**Excerpted records:**

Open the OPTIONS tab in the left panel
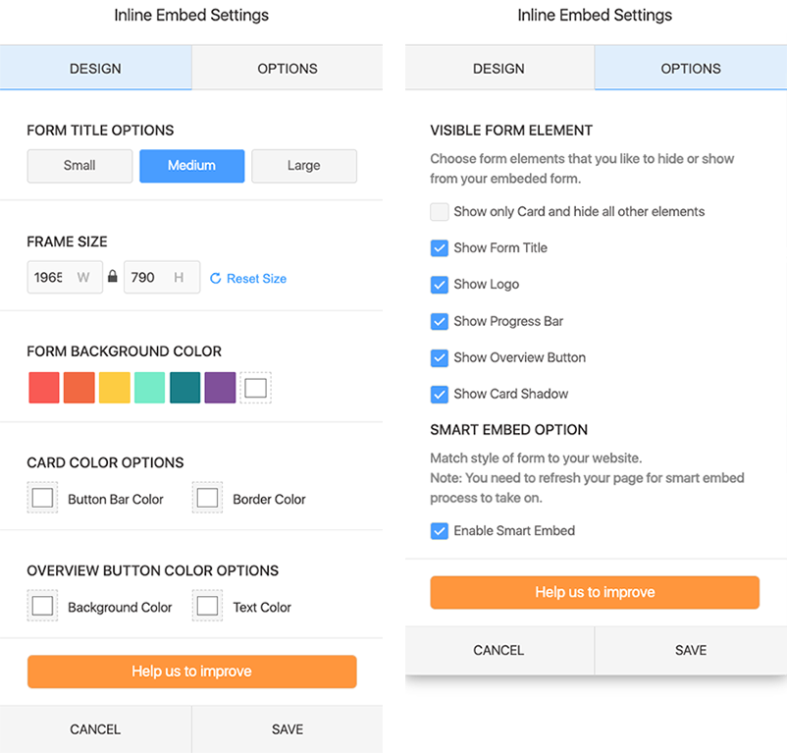Screen dimensions: 787x753 click(288, 69)
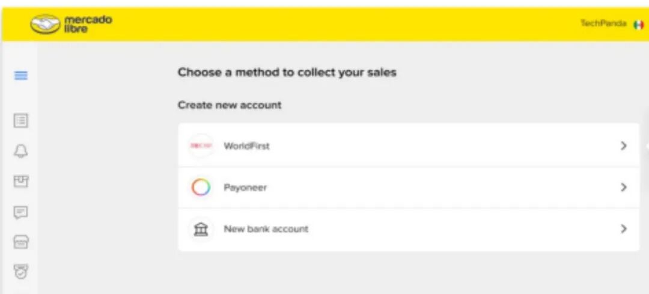Select the Payoneer collection method
649x294 pixels.
(x=245, y=188)
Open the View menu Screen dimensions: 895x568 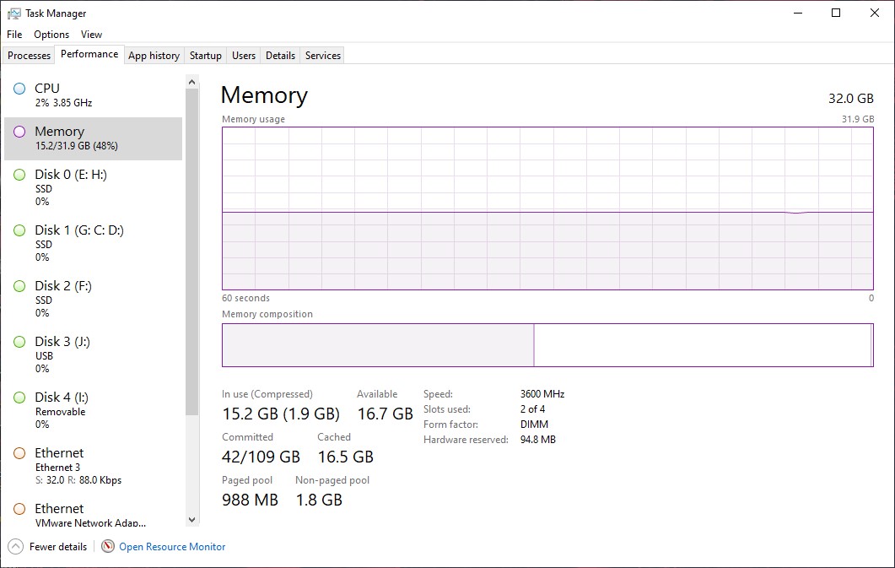[x=91, y=35]
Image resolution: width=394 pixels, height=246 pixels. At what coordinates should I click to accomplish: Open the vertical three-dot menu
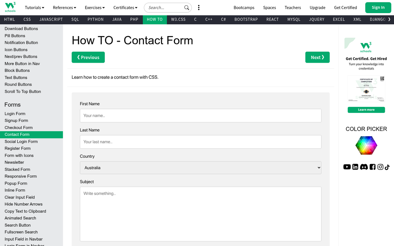click(x=199, y=7)
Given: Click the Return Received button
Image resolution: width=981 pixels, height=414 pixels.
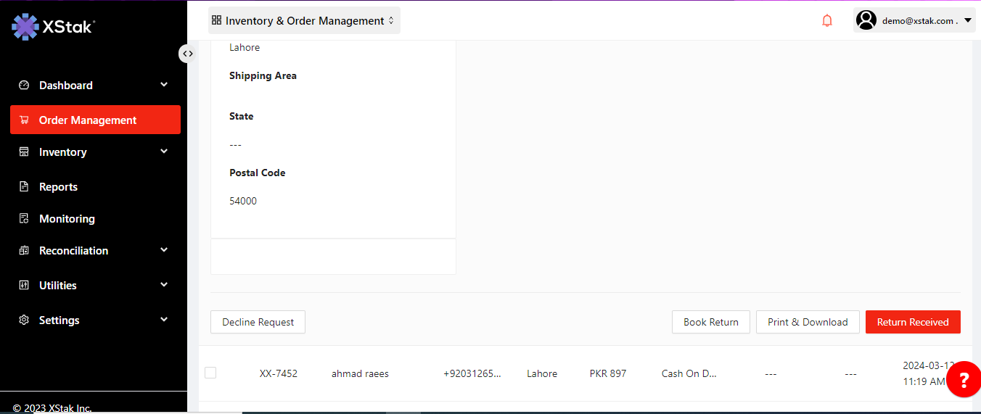Looking at the screenshot, I should point(913,322).
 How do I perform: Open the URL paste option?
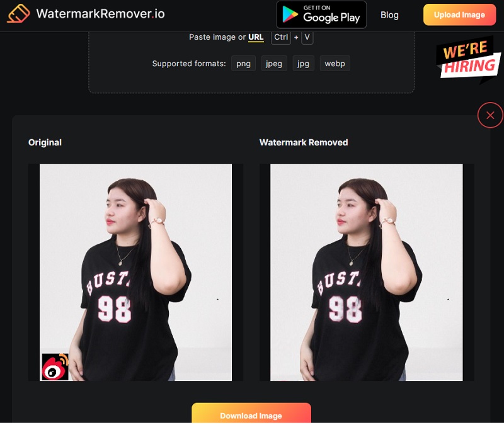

**Work required:** When the line that holds "Given: Click the Return Received button" is reached, begin duplicating exactly, and continue through the last line of the listing, skipping the pictures; output nothing else.

**Output:**
Given: Click the Return Received button
Image resolution: width=981 pixels, height=414 pixels.
Looking at the screenshot, I should point(913,322).
 How do I perform: Open the URL paste option?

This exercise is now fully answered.